2010 documentary about autism and neurodiversity

Loving Lampposts is a 2010 American documentary film directed by Todd Drezner, exploring the neurodiversity movement and the principle of autism acceptance through a series of interviews and candid footage. Drezner is the father of an autistic child whose attachment to and fascination with lampposts gave the film its title.

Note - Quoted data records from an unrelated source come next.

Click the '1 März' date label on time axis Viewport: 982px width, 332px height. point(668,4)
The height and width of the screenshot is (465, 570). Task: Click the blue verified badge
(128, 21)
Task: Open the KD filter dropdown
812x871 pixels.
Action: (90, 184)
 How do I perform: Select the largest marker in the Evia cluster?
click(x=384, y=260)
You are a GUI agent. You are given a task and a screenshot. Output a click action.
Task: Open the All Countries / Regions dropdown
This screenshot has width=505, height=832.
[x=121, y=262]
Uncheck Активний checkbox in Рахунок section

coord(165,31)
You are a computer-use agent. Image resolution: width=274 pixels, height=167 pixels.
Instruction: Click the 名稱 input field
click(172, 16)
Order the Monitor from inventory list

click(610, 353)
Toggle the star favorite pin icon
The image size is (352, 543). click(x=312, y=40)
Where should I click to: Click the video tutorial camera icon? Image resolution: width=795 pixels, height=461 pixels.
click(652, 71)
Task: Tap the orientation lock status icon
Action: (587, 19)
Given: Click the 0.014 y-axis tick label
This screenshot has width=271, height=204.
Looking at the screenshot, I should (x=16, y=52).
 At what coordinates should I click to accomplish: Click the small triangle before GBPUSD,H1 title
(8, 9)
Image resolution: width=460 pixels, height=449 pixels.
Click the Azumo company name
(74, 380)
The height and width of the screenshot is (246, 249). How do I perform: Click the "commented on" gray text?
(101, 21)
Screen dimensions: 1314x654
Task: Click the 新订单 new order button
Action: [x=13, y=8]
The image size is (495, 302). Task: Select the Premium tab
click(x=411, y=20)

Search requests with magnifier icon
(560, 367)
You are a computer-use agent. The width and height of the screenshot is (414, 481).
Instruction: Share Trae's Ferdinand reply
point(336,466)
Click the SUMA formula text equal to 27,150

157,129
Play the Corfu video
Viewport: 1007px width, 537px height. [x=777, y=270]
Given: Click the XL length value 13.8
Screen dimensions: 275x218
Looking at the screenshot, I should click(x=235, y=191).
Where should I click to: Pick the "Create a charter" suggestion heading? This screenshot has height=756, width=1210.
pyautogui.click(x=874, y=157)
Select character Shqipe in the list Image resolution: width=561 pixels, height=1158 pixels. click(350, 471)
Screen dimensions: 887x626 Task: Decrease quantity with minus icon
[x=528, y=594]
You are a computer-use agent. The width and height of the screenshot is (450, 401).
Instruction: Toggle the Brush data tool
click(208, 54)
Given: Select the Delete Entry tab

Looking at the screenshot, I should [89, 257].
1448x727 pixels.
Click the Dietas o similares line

The film premiered at the 2010 DocMiami International Film Festival.

== Background ==
In Loving Lampposts, Drezner interviews several neurodiversity advocates and autistic activists about their views on autism, including Kassiane Asasumasu, autistic activist and blogger; Dora Raymaker, autistic activist and co-director of the Academic Autistic Spectrum Partnership in Research and Education, originally a project of the Autistic Self Advocacy Network; Phil Schwarz, an autistic activist affiliated with Autism Network International who is also the father of an autistic son; Stephen Shore, a formerly nonspeaking autistic person who is now a professor of special education at Adelphi University; anthropologist Roy Richard Grinker, father of an autistic child; Estée Klar, creator of The Autism Acceptance Project; and English professor and blogger Kristina Chew, mother of an autistic child. Loving Lampposts also features interviews with parents and autism professionals opposed to the neurodiversity movement, who instead support finding treatments or a cure for autism, including Jenny McCarthy and Doreen Granpeesheh. Drezner also interviews Sharisa Joy Kochmeister, a non-verbal autistic individual who is purported to communicate through the scientifically discredited technique of facilitated communication.